Employee participation levels have reached 88.6 percent.

The American Heart Association recently recognized the Healthy at Harris program as a gold-level Workplace Health Achievement site for improving employees’ health and well-being.

Hunnicut said Harris Health is trying new things and embracing technologies to provide more options for employees and their busy lifestyles. Hunnicut believes the wellness program has impacted employee satisfaction since her tenure began only about a year ago. “To me the employee engagement puzzle is much more than just wellness, and we have to continue to tap into all of the other touchpoints with employees to make sure that the culture matches what we're trying to create and foster.”

“What we do with our employee workforce should be what we then take to our patients because they're dealing with some of the same types of issues and challenges that our employees are,” Hunnicut said. Incentives for employees often range from gift cards to cash awards for meeting participation, completion and/ or outcomes goals. “I think incentives help people make the decision to consciously engage, which helps get them into the program,” Hunnicut said.

Consistently measuring the value of the wellness program is also important, Hunnicut said, particularly with respect to data around specific targets and milestones.

“The weakest part I've seen among wellness programs is people not setting up what they're trying to achieve because they don't set those goals up front and they're not measuring progress,” Hunnicut said. “Obviously you have to continue measuring progress, but you need to measure what matters or it's not going to have the impact that you desire.”

Employees Thrive at Gonzales Health

Last year, Gonzales Healthcare Systems, located approximately 75 miles east of San Antonio, spearheaded a rather unique concept for a wellness program, pairing it with the opening of a multipurpose 50,000-sq.-ft. community-based wellness facility known as Thrive Healthplex.

Although the original wellness program at GHS has been in existence for over 15 years, Dewey Smith, executive director of the Thrive Healthplex and a THA Leadership Fellow in 2017, said Thrive and the wellness program came about after a nearly 10-year journey of rethinking the concept of a wellness initiative from the ground up.

“As opposed to just building a bigger and better version of what we already had, we really thought about how do we meaningfully impact people's lives and do it in a way that hasn't been done before or it certainly hasn't been done in a rural environment,” Smith said.

Thrive offers numerous outreach efforts and programs for the many residents who live in surrounding rural areas. For instance, Gonzales has partnered with Texas A&M University on a monthly diabetes education program.

Patrons and employees both are encouraged to keep track of their progress through the Gonzales Healthcare wellness portal. An on-site medical clinic also sets Thrive apart from other community oriented complexes.

Since opening Thrive a year ago, Smith said nearly half of Gonzales Healthcare’s employees are members of the facility.

Smith believes the key to making a wellness program successful with employees is to continue to evolve and create new ways for employees to be engaged. “If you want to really meaningfully impact the health, wellness and satisfaction of your employees, you have to constantly innovate and find new ways to give people a reason to participate,” Smith said

However, the challenge with a metric like employee satisfaction is being able to make a direct connection to benefits like wellness programs.

“The best metric for this kind of endeavor (a wellness program) is beating the pavement and talking to your employees and asking, ‘What can we do to bring more value into your life?’” Smith said. “Unfortunately, that's not easily measured.”

····················

■ Directions for this task: According to the wellness program text, where is Gonzales Healthcare Systems located? None of the material below is needed.

■ Supplied material:

····················

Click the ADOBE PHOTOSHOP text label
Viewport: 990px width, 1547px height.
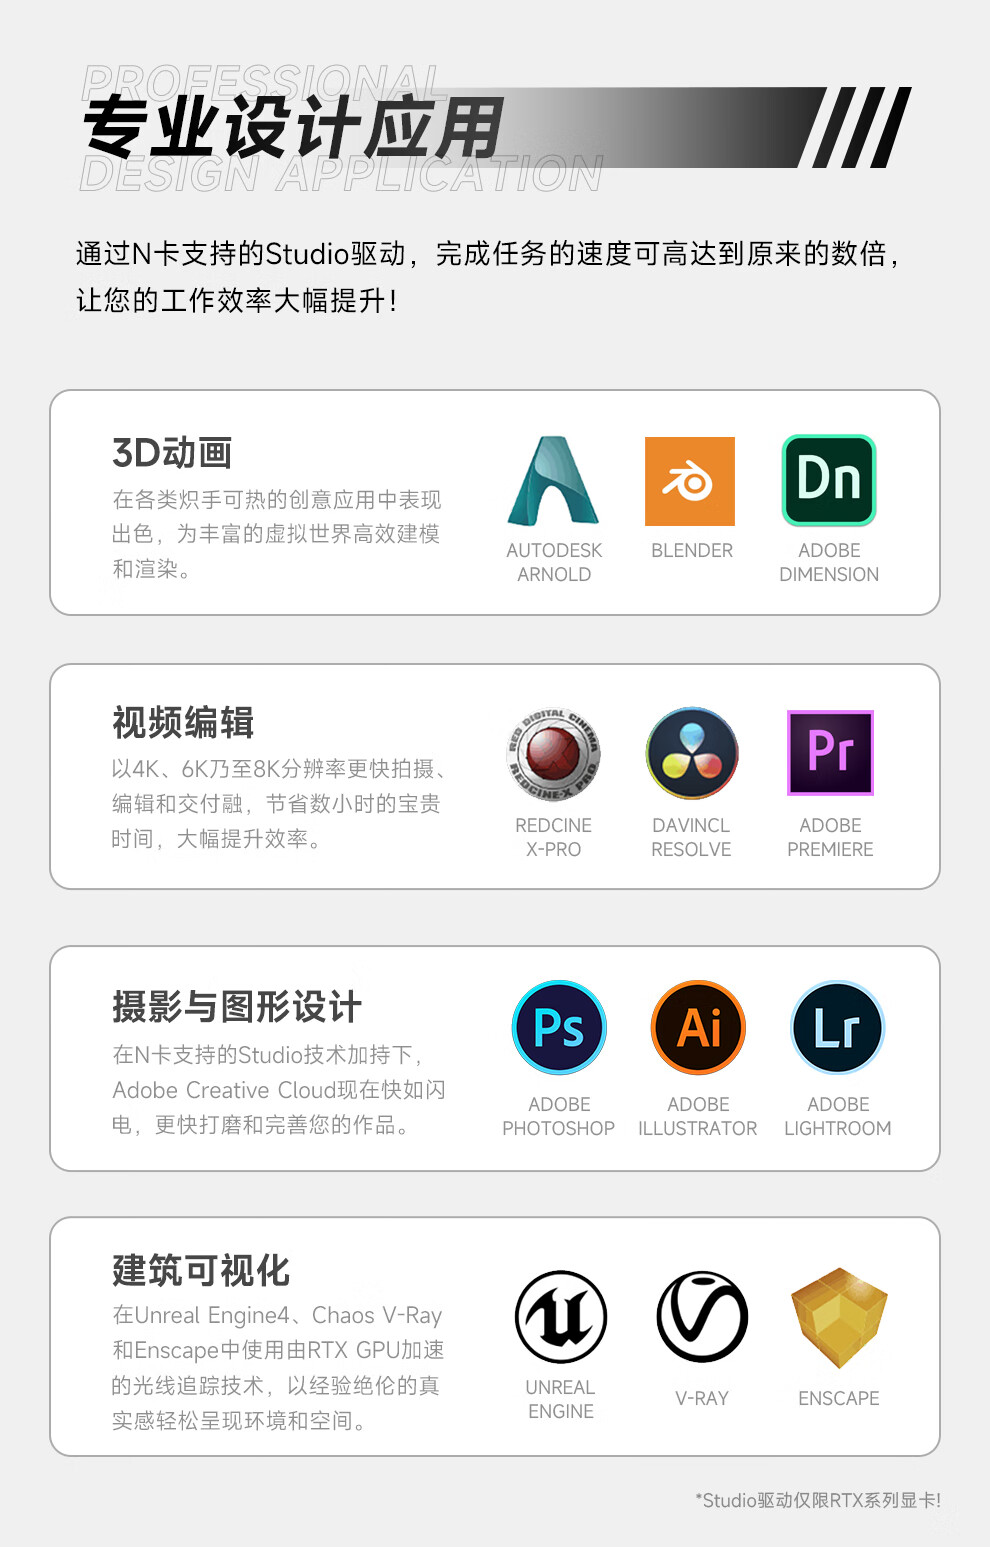point(558,1116)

····················

■ Task result: Approximately 75 miles east of San Antonio.